== THE TASK ==
Output the lines of data below exactly as they appear, starting at the line containing "Expand the .idea folder" and ending with the line containing "(x=1296, y=91)", both of those lines included.

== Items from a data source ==
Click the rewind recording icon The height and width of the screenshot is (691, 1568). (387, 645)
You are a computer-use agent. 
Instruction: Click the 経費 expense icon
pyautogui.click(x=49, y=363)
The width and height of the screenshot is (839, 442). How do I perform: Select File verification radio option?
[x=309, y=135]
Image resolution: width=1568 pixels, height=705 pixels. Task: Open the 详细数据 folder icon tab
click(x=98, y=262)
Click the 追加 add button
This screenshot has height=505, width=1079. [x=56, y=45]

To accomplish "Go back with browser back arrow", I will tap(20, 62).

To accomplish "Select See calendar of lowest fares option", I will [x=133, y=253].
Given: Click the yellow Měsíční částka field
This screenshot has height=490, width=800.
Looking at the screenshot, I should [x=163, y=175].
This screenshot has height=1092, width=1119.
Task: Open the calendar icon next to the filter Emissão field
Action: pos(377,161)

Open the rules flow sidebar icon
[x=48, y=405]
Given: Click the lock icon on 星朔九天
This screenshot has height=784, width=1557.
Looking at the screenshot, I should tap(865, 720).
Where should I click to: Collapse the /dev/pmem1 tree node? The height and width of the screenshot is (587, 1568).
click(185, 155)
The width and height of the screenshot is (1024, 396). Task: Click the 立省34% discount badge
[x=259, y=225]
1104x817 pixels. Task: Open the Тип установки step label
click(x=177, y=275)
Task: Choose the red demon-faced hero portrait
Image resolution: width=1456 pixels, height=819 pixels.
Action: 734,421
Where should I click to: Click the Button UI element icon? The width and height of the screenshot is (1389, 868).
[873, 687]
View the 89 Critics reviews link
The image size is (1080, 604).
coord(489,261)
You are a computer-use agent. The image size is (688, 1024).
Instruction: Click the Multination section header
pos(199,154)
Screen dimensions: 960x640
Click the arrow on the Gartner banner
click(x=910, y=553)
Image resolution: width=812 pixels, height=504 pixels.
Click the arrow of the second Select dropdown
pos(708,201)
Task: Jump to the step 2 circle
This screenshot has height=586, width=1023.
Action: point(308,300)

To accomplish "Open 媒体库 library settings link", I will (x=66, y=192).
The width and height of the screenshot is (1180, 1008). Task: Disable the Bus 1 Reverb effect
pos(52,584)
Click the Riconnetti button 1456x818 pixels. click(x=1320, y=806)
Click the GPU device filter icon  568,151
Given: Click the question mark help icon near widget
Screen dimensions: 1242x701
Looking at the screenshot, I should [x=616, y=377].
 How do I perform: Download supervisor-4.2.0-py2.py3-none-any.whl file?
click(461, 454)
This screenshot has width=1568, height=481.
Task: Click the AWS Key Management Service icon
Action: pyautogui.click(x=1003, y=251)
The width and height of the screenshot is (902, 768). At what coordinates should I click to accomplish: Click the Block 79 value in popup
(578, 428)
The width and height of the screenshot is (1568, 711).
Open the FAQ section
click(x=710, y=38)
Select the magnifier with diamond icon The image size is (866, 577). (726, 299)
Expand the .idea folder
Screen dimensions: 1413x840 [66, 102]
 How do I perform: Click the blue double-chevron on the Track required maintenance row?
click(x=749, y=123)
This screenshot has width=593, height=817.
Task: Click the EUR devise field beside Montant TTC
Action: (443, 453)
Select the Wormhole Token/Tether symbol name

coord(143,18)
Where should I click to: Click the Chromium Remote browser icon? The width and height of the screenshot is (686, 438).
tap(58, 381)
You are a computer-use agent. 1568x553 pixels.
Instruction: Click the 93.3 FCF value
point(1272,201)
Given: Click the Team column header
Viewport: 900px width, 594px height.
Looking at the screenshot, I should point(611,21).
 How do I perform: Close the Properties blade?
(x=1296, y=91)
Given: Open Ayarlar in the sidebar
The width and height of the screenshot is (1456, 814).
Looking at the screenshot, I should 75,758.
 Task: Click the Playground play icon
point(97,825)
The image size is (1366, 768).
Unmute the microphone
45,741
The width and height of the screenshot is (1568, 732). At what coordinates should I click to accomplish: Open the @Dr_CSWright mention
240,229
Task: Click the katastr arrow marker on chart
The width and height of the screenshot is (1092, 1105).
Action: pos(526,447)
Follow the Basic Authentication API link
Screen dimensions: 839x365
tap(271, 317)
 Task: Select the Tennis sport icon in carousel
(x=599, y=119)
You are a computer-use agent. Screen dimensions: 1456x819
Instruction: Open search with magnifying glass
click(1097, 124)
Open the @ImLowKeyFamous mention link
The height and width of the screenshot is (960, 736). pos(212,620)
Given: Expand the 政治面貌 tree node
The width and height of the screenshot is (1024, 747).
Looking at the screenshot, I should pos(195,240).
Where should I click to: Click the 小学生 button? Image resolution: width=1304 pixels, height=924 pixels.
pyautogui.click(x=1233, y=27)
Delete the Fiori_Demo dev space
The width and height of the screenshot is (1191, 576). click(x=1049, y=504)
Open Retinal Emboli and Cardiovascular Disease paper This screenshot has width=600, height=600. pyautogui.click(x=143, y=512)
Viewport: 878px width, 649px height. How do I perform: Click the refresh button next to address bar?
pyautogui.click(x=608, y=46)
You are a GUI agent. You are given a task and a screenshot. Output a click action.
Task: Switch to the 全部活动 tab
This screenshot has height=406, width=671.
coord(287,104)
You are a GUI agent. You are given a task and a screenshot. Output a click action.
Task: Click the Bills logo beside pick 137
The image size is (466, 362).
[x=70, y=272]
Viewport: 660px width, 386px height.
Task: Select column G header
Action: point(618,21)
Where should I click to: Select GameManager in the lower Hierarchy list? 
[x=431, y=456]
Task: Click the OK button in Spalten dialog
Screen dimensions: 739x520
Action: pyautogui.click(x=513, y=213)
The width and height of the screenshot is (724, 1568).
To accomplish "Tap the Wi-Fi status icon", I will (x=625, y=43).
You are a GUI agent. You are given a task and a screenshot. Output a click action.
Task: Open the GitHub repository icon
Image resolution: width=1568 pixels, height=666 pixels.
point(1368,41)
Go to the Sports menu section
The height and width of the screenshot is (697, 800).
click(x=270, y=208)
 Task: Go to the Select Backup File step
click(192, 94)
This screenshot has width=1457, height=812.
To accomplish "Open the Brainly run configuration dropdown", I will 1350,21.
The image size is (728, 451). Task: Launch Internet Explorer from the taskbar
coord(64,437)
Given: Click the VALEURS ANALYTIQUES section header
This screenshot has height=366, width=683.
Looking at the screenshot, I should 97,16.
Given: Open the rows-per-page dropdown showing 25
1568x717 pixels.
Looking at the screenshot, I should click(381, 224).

== PROBLEM SOLUTION ==
Expand the .idea folder
Screen dimensions: 1413x840 [66, 102]
 How do I perform: Click the blue double-chevron on the Track required maintenance row?
click(x=749, y=123)
This screenshot has width=593, height=817.
Task: Click the EUR devise field beside Montant TTC
Action: (443, 453)
Select the Wormhole Token/Tether symbol name

coord(143,18)
Where should I click to: Click the Chromium Remote browser icon? The width and height of the screenshot is (686, 438).
tap(58, 381)
You are a computer-use agent. 1568x553 pixels.
Instruction: Click the 93.3 FCF value
point(1272,201)
Given: Click the Team column header
Viewport: 900px width, 594px height.
Looking at the screenshot, I should point(611,21).
 How do I perform: Close the Properties blade?
(x=1296, y=91)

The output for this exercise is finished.